The Witness Protection Program in the United States
A witness protection program is a program used to provide protection of a witness or a person who involved in the Justice System and threatened because of it. The person may put into a witness protection program before, after, and during a trial and is often protected by law enforcement. While many witnesses only need protection until the end of the trial, others may be given new lives and identities that are used for the rest of their lives.
Use of the witness protection is typically needed in trials that involve organized crime or other cases where there is a measured risk of a witness being intimidated or even harmed by associates of the defendant. This can also be the case during war crime trials.
In the United States, the witness protection program that is in use is the U.S. Federal Witness Protection Program, which is run by the U.S. Department of justice and executed by the U.S. Marshals Service. The purpose of this witness protection program is the also protect witnesses that may be harmed because of a trial.

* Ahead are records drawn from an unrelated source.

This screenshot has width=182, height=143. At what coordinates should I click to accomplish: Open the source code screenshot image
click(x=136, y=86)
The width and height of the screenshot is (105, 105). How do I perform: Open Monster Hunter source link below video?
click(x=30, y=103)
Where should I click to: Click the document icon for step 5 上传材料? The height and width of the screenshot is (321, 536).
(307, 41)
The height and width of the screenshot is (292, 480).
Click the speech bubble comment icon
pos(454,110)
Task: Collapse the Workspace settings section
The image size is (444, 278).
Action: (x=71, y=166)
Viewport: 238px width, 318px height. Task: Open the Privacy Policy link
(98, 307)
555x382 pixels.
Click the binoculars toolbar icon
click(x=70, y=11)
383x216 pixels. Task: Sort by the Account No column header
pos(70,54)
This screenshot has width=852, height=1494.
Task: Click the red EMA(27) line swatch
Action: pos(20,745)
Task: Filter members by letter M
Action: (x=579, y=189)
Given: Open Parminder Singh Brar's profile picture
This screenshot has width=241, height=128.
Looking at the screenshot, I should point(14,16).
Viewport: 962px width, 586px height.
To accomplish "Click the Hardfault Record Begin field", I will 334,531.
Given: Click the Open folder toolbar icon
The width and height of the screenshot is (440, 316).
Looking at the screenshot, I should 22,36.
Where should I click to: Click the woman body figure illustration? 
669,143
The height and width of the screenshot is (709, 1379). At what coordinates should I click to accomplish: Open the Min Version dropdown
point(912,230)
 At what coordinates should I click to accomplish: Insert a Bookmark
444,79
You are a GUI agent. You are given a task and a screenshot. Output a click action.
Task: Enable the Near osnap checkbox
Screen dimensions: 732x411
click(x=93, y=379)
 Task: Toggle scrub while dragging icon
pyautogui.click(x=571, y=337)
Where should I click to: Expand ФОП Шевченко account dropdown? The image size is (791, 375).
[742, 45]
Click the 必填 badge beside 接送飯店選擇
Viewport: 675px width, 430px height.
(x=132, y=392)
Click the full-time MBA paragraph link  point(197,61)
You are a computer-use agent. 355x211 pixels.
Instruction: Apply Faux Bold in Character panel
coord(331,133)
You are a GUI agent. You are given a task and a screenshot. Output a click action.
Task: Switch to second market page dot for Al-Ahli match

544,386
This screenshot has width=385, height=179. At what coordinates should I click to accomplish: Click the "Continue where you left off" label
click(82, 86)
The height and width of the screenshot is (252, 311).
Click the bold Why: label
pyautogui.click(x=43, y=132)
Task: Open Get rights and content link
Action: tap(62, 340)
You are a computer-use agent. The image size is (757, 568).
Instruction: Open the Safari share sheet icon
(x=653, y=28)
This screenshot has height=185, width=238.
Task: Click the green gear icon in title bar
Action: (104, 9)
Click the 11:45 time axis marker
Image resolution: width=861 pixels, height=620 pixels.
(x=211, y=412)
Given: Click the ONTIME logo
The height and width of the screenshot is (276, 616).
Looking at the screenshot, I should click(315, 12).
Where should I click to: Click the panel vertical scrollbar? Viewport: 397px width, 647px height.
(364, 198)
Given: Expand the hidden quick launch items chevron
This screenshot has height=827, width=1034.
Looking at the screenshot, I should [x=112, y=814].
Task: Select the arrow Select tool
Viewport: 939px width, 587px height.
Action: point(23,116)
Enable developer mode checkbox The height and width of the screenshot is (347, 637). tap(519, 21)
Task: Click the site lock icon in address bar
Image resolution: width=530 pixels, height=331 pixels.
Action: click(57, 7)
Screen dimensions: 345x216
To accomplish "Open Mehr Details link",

The U.S. Marshals Service gives all around protection to all the witnesses including pretrial conferences, testimonies, court appearances, and other high risk environments.
The U.S. Marshals Service cooperates fully in both civil and criminal matters pertaining to the protected witnesses, and complies with court authorities and local law enforcement to bring witnesses and have him or her complete his or her legal obligations.
In the United States, the U.S. Federal Witness Protection Program was created through the Organized Crime Control Act, Title V in 1970. This Title allowed the United States Attorney General to relocate and protect a potential witness or just a regular witness in any official proceeding that involved an organized crime case or other major offenses.
Aside from the U.S. Federal Witness Protection Program, the national government also provides grants to certain states in order to enable them to give similar services to witnesses. The federal program is created by Gerald Shur in the 1960s while he was in the Organized Crime & Racketeering Division of the United States Dept. of Justice.
While the U.S. Federal Witness Protection Program is a nation run extensive program, some states such as New York, Texas, and California also provide their own programs for any crimes that are not covered under the federal program.
Today, witnesses are often protected by the U.S. Marshals Service. Incarcerated witnesses are protected by the Federal Bureau of Prisons.
When entering the witness protection program, the witness as well as his or her family often receives new identities along with the documentation authenticating them. New housing and subsistence is provided for basic living and medical expenses and sometimes, job training or employment assistance can also be provided.